Improving user-merchant propensity modeling using neural collaborative filtering and wide and deep models on Spark BigDL at scale

Sergey Ermolin (Intel), Suqiang Song (Mastercard)
5:10pm5:50pm Wednesday, March 7, 2018

Who is this presentation for?

  • Data systems architects, project managers, and solutions architects

Prerequisite knowledge

  • A basic understanding of neural networks and machine learning

What you'll learn

  • Learn how to use neural collaborative filtering and wide and deep models on BigDL to predict a user’s probability of shopping at a particular offer merchant during a campaign period


Constructing marketing campaigns, targeting them to specific retail customers, and evaluating campaign effectiveness is a perennial problem for merchants and data processors. One of the key parameters of such campaigns is a user’s propensity to shop at a specific merchant in the future. A traditional machine learning methods of solving the aforementioned problem can be broken down into four steps:

  1. Determine if a user shopped at the offer merchant during the training period (a binary label)
  2. Generate a set of features based on user’s shopping behavior before the training period
  3. Create a model (e.g., regression) to fit the label to each user-merchant (offer) pair using the set of features
  4. Use the regression model to predict future shopper-merchant behavior

This traditional approach requires extensive feature engineering and user-behavior analysis during a model’s creation and tuning. As such, it often involves creating handcrafted features and demands an intimate knowledge of the dataset.

Sergey Ermolin and Suqiang Song demonstrate how to use Spark BigDL wide and deep and neural collaborative filtering (NCF) algorithms to predict a user’s probability of shopping at a particular offer merchant during a campaign period. Along the way, they compare the deep learning results with those obtained by MLlib’s alternating least squares (ALS) approach. The proposed approaches reduce feature engineering workload and perform better than traditional feature-based ALS as measured by precision and recall metrics. However, these convolutional networks require significantly larger computational resources than traditional approaches, hence the logical requirement for a distributed compute infrastructure such as Apache Spark and a scalable deep learning framework such as BigDL.

Sergey and Suqiang share work based on a real-life dataset that covers 12 months of data, between 1 and 10 million distinct qualified consumers, between 2 and 20 billion distinct known transactions, and between 50 and 200 target merchants (offers or campaigns) for benchmarks.

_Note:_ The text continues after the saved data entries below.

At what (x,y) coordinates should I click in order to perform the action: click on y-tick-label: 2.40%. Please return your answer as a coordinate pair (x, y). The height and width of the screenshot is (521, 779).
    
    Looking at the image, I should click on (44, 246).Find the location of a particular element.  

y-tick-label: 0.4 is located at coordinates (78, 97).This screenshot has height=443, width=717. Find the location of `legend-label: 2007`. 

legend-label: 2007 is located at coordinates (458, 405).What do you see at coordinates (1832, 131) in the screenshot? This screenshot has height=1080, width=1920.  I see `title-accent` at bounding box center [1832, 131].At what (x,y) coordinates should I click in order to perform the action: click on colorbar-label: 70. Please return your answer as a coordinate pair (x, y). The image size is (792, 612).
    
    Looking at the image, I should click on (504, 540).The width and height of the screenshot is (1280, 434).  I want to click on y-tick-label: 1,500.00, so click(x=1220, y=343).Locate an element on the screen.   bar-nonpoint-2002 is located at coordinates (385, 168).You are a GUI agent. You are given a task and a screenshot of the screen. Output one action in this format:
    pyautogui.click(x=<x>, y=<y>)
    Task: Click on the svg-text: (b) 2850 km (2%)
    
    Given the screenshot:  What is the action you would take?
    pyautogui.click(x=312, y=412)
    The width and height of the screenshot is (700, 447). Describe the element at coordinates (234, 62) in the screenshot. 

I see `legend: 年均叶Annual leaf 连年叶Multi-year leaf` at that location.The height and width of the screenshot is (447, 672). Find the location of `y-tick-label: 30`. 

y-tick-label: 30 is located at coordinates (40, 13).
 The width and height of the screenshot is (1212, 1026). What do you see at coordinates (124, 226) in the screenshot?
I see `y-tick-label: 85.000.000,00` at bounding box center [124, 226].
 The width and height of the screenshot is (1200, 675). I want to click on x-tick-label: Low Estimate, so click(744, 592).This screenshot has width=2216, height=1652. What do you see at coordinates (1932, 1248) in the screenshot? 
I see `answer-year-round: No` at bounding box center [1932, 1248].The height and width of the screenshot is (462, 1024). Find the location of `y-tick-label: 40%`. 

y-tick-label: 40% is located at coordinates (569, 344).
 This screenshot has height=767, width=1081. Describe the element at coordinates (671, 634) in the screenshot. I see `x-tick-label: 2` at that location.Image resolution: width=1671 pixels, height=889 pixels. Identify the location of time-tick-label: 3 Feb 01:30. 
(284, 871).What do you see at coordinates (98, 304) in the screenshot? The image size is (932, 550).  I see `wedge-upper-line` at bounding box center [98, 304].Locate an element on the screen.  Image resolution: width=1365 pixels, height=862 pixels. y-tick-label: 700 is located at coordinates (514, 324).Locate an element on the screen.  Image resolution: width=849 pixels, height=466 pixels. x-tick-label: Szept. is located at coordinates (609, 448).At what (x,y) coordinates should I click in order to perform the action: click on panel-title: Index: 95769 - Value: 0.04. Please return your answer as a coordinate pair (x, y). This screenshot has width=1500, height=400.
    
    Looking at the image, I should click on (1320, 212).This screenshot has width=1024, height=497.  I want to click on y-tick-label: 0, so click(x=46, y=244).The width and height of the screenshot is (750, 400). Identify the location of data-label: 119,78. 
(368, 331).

Using this dataset as an example, they offer a detailed overview of the merchant-user relationship, share an in-depth outline of the deep learning algorithms they used, and discuss compute resources required.

Photo of Sergey Ermolin

Sergey Ermolin


Sergey Ermolin is a software solutions architect for deep learning, Spark analytics, and big data technologies at Intel. A Silicon Valley veteran with a passion for machine learning and artificial intelligence, Sergey has been interested in neural networks since 1996, when he used them to predict aging behavior of quartz crystals and cesium atomic clocks made by Hewlett-Packard. Sergey holds an MSEE and a certificate in mining massive datasets from Stanford and BS degrees in both physics and mechanical engineering from California State University, Sacramento.

Photo of Suqiang Song

Suqiang Song


Suqiang Song is director and chapter leader at Mastercard, where directly oversees a team embedded within the data engineering and AI tribe. Suqiang blends deep business and technical expertise with a passion for coaching people, helping them grow and develop in their area of expertise and ensuring alignment on the “how” of the work they perform in squads.